**Passage provided**:

:::::

EXPLORING RUINS IN TULUM AND YUCATAN TRAVEL PLANNING: The end of our Mexican trip

Tulum had been on my list for years, and it lived up to my expectations. This relaxed town is famous for Mayan ruins overlooking the sea and perfect sandy beaches.

Tulum’s archaeological site is the postcard view of the town. The site opens at 8am (tickets $75) and it’s good to arrive early to beat the crowds. The site is well-preserved and picturesque. It’s located a bit off the town centre, but easily reached by taxi (we paid $90) or colectivo buses.

Near the archaeological zone are some great beaches. We visited Pescadores which is supposed to be one of the most beautiful beaches in the world (and it looks it). The water is warm and there are plenty of boat tours available. It is the perfect image of a Mexican beach that you may have in your head.

Tulum town centre is full of nice cafés, souvenir shops and plenty of veggie restaurants. We visited a couple of nice places:

  • El Vegetariano: a laid-back vegetarian restaurant in the town centre serving a selection of vegan dishes. Dinner for two including drinks and tip for $380.
  • Co.con Amor: a vegetarian restaurant set in a beautiful garden in Tulum town. Large portions and delicious food. Lunch for two including drinks and tip for $410.

HOW TO DO IT:

  • Go: Tulum is well-connected by ADO bus to the main cities in the region.
  • Stay: we stayed at Biwa which was well-located in the town centre, had good service and excellent facilities. Alternatively there are plenty of other options close to the beach as well.

TRAVELLING AROUND YUCATAN – HOW TO DO IT:

We spent ten days travelling around Mexico, and it was a great experience. This is how we did it:

  • Itinerary planning: we travelled independently, but followed broadly this itinerary. The best way to get to Yucatán is to fly to Cancun (buses connect the airport with Cancun bus station and Playa del Carmen, where you can travel on to other destinations).
  • Travelling around: We used ADO bus to get around. Tickets can be booked online from 1 to 2 months before travelling, or directly at the station. The buses are comfortable, have air-con and are generally on time. For shorter routes colectivo minibuses are available and are pretty cheap. Speaking Spanish makes travelling easier as usually people only speak basic English.

:::::

**Challenges**:
A: In the Tulum travel passage, what time does the archaeological site open?
B: Extend the Tulum travel passage past its last sentence.

Items listed in a dataset:
:::::

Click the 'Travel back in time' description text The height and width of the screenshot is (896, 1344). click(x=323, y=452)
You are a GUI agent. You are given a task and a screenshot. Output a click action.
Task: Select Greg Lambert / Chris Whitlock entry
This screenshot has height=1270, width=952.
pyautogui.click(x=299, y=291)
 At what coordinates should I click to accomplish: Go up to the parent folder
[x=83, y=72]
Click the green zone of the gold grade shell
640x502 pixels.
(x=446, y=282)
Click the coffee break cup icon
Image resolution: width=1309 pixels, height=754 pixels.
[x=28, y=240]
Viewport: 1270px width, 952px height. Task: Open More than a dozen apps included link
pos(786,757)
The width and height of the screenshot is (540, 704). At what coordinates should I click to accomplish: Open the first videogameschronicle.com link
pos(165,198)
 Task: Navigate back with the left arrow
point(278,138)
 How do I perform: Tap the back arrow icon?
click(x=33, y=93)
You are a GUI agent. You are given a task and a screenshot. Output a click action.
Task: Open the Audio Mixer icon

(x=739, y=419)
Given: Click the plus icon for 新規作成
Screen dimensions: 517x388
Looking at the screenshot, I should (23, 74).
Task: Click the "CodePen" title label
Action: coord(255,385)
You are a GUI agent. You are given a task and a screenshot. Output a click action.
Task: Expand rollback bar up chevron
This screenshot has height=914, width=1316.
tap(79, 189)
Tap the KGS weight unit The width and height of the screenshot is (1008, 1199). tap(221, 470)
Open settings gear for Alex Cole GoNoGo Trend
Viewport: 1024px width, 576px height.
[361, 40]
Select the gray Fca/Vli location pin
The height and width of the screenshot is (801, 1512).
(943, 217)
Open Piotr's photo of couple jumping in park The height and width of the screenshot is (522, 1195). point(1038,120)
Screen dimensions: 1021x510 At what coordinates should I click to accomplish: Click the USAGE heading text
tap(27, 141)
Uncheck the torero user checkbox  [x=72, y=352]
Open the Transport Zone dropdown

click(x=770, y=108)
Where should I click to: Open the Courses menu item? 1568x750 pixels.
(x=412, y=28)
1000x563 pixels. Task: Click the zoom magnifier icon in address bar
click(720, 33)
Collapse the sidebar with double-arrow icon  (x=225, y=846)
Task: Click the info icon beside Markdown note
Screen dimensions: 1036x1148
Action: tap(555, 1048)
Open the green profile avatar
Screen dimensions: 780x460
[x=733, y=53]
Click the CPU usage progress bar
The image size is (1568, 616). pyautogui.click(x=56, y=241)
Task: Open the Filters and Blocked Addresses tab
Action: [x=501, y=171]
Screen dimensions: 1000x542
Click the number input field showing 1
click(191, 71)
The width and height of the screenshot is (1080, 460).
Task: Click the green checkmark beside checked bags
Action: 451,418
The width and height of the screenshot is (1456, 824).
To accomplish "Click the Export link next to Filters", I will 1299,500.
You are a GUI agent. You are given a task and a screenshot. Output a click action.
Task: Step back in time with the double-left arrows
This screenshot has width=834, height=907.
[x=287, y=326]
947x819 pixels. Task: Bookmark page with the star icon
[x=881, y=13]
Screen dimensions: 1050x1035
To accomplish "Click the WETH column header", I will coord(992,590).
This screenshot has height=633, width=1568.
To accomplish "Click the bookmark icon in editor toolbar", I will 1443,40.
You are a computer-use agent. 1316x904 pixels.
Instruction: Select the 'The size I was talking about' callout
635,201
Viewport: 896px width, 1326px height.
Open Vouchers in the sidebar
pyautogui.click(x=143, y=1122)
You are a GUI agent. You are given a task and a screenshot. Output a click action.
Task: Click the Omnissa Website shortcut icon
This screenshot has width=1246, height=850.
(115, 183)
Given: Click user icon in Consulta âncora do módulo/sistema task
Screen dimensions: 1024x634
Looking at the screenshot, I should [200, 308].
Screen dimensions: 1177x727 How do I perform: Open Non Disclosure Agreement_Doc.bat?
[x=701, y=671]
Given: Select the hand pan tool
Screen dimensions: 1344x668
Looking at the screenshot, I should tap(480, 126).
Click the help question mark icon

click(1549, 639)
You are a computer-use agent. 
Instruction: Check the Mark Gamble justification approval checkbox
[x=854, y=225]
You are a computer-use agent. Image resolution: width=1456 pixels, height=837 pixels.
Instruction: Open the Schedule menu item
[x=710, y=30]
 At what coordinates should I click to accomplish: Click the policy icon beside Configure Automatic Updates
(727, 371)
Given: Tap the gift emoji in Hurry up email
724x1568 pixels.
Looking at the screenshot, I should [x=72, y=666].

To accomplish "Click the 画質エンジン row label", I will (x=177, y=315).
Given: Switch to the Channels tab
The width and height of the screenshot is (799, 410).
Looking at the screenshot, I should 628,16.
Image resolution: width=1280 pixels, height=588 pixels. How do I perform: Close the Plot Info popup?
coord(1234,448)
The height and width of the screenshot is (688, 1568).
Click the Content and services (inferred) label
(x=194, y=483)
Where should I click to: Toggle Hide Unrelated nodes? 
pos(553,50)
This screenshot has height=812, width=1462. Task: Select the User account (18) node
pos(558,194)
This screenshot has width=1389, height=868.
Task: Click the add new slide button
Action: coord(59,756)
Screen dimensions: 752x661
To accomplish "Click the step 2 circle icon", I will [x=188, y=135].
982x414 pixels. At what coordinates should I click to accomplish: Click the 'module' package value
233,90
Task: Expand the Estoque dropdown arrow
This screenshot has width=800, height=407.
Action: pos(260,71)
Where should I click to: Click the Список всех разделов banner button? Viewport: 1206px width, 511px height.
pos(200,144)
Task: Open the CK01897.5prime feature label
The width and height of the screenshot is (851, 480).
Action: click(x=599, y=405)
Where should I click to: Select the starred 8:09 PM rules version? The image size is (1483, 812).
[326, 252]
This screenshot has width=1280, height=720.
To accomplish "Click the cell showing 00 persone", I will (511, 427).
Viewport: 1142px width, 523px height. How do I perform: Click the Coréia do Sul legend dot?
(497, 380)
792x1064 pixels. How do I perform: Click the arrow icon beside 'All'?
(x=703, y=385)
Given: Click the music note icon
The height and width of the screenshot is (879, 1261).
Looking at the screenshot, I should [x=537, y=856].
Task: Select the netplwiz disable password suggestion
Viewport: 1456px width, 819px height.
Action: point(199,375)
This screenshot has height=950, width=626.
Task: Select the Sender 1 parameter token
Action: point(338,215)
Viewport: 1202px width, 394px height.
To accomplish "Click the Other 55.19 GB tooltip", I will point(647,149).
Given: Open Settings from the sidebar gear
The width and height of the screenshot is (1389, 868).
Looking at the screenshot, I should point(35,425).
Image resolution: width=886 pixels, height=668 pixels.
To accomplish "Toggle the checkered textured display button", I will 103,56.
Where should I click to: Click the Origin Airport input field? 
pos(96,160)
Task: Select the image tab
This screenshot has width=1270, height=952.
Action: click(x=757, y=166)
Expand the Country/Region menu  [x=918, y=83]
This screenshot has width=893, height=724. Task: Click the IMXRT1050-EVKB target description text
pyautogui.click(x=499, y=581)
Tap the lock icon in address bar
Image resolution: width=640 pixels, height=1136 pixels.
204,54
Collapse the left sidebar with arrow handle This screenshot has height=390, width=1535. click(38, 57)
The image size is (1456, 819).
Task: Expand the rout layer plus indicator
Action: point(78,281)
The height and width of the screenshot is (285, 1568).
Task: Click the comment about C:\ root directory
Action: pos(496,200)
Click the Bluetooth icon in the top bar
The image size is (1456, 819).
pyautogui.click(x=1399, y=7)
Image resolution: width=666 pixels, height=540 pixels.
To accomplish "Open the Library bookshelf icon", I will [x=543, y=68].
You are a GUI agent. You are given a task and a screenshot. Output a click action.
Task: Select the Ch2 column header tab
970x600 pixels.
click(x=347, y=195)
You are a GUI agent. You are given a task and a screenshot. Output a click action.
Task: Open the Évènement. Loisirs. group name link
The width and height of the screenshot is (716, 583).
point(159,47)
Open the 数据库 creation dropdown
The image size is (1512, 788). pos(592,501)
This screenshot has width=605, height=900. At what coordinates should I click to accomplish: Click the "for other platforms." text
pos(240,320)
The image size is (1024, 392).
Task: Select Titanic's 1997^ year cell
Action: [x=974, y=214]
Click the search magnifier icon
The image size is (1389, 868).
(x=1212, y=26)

:::::

**Answers by task**:
A: The site opens at 8am.

B:
  • Money: things are cheaper than in the UK. Many places accept credit cards, but for smaller purchases cash is ideal, and low denominations is preferred.
  • Food: Mexican food has plenty of veggie dishes, but these aren’t always clearly labelled. We had no problem asking for modifications to make dishes vegan, but speaking Spanish helps. Happy Cow has good options in most places. We ate very well, and particularly enjoyed the plentiful breakfasts, horchata and vegan tacos.

A TURQUOISE LAGOON AND RUINS IN THE JUNGLE: Visiting Bacalar and Calakmul

Bacalar is famous for its beautiful lagoon of turquoise waters. It’s a picturesque place with the most amazing views.

The water in the lagoon is very warm so you can spend a long time bobbing around and trying to spot the seven shades of blue for which Bacalar is famous.

There are many places for swimming (many are paid but it’s generally cheap: we went to Balneario Magico which charged $20 and had a restaurant, parasols, boats and kayaks for hire). You can also go in a boat trip to different parts of the lagoon. We hired a kayak ($200 for one hour) to reach the Canal de los Piratas, a shallow area with very clear water.

Other than exploring the lagoon there isn’t much to do, but you can visit Fort San Felipe (tickets $100) to get great views of the lagoon. The square in front of it is lively in the evenings as there are many restaurants and stalls selling food and handicraft.

FOOD:

  • La Playita: this beautiful restaurant overlooking the lagoon offers plenty of vegan options on its menu. Food is delicious. Dinner for two including drinks and tip for $405.
  • Mango y Chile: a popular vegan place serving burgers, tacos and a great selection of smoothies. Meal for two including drinks for $390.

CALAKMUL:

We heard about Calakmul and decided we wanted to check it out. Ka’an Expeditions have a popular tour so we booked a day trip with them.

Calakmul is an impressive Mayan city in the middle of the jungle. You can climb the different pyramids to get amazing views over the jungle and Mayan buildings nearby. There are plenty of howler and spider monkeys on the trees, and you also get to see the local flora and fauna.

It gets very hot, and there are plenty of mosquitoes, but when we visited the rain helped cool us down. Calakmul is very remote so there are few tourists around. It’s a great place to visit to see Mayan ruins without the crowds.

HOW TO DO IT:

  • Stay: we stayed at Sun Ha which was well-located, had terrace views over the lagoon and friendly service.
  • Go: Bacalar can be reached by ADO bus from Merida and other popular locations in the area.
  • Calakmul: Ka’an Expeditions has day trips which include pick up from cities in the region, a four-hour walk of the site, snacks, a light lunch and entrance to the different attractions. Our guide was knowledgeable and we had plenty of time to explore.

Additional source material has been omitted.